1. Die Kinder eines Unionsbürgers, der in Deutschland beschäftigt ist oder gewesen ist, verfügen nach Art. 10 EUV 492/11 über ein Aufenthaltsrecht, wenn sie am allgemeinen Unterricht sowie an der Lehrlings- und Berufsausbildung teilnehmen. Die Vorschrift verleiht den Kindern ein vom Aufenthaltsrecht ihrer Eltern unabhängiges, eigenständiges Aufenthaltsrecht. Ausreichend ist, dass der Elternteil in einem Beschäftigungsverhältnis stand, als sich das Kind in Schulausbildung befand.

2. Hieraus leitet sich ein eigenständiges Aufenthaltsrecht des sorgeberechtigten Elternteils nach Art. 10 EUV 492/11 ab. Ohne Bedeutung ist dabei, ob der die elterliche Sorge tatsächlich wahrnehmende Elternteil nicht mehr Arbeitnehmer im Aufnahmemitgliedstaat ist (EuGH Urteil vom 30. 6. 2016, C - 115/15).

3. Der Leistungsausschluss verstößt gegen europäisches Gemeinschaftsrecht.

4. Bei der Berechnung des Anspruchs auf Leistungen der Grundsicherung sind aus einem Beschäftigungsverhältnis erzieltes Einkommen sowie gezahltes Kindergeld anspruchsmindernd zu berücksichtigen.

 

Tenor

Auf die Beschwerde der Antragsteller wird der Beschluss des Sozialgerichts Köln vom 22.02.2018 geändert. Der Antragsgegner wird verpflichtet, den Antragstellern Leistungen zur Sicherung des Lebensunterhalts unter Anrechnung eines Erwerbseinkommens iHv 200 EUR monatlich sowie des Kindergeldes von Januar 2018 bis einschließlich Juli 2018 nach Maßgabe der gesetzlichen Vorschriften zu zahlen.

Den Antragstellern wird auch für das erstinstanzliche Verfahren Prozesskostenhilfe bewilligt und Rechtsanwalt Q, L, beigeordnet.

Der Antragsgegner hat die Kosten der Antragsteller zu erstatten.

 

Gründe

I.

Die Antragsteller begehren Leistungen zur Sicherung des Lebensunterhalts im Wege des einstweiligen Rechtsschutzes.

Die 1971 geborene Antragstellerin zu 1) ist die Mutter der Antragsteller zu 2) bis 5).
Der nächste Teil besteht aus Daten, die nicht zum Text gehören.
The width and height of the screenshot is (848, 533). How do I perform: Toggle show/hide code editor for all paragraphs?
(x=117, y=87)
Die Familie erhielt - gemeinsam mit dem mittlerweile nach Rumänien verzogenen Ehemann der Antragstellerin zu 1) N H - bis Juni 2017 Leistungen zur Sicherung des Lebensunterhalts.
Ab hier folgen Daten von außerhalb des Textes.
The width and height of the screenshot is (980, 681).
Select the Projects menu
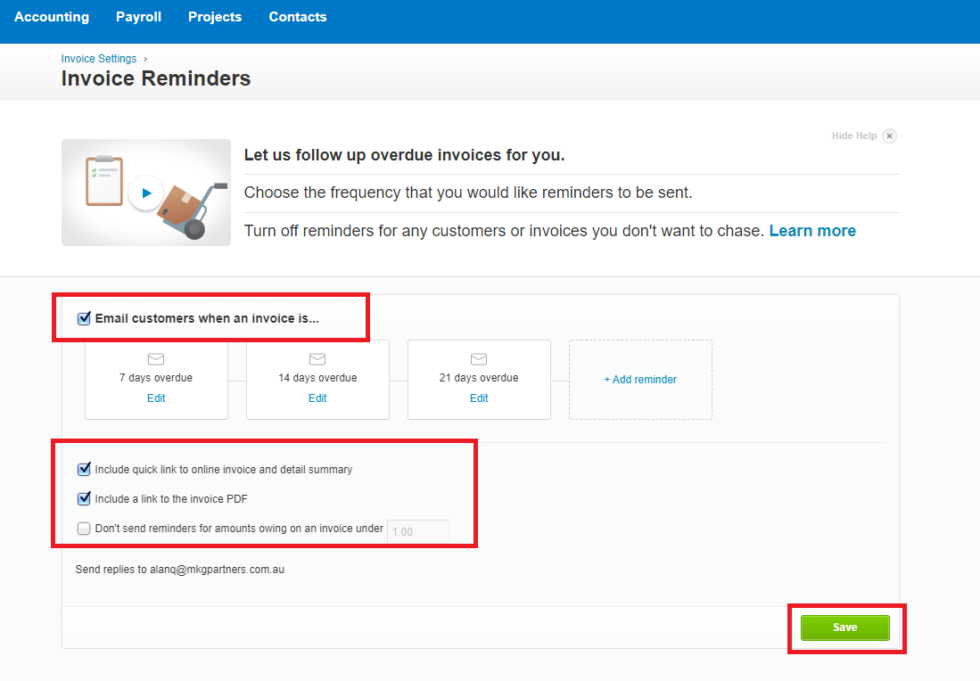(x=214, y=16)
Die Antragsteller sind rumänische Staatsangehörige. Sie leben seit Anfang 2016 in der Bundesrepublik Deutschland in einer Mietwohnung. Die Antragstellerin zu 1) war von Januar 2017 bis zum 15.06.2017 beschäftigt als Reinigungskraft bei der Fa. N L Sie erzielte dort ein regelmäßiges monatliches Nettoentgelt i.H.v 450 EUR. Die am 00.00.2000 geborene Antragstellerin zu 2), der am 00.00.2003 geborene Antragsteller zu 3) und der am 00.00.2007 geborene Antragsteller zu 4) gingen in dieser Zeit und gehen auch heute noch zur Schule. Von September 2017 bis November 2017 war sie vollschichtig bei der Arbeitnehmerüberlassung "V Personalservice GmbH" beschäftigt. Sie war jedenfalls im Februar 2018 beschäftigt als Zustellerin bei Fa "B ". Für Februar 2018 ist ein Monatsverdienst iHv 205,14 EUR nachgewiesen. Seit Ende Mai 2018 arbeitet die Antragstellerin zu 5) in einem Cafe in L als geringfügig beschäftigte Reinigungskraft.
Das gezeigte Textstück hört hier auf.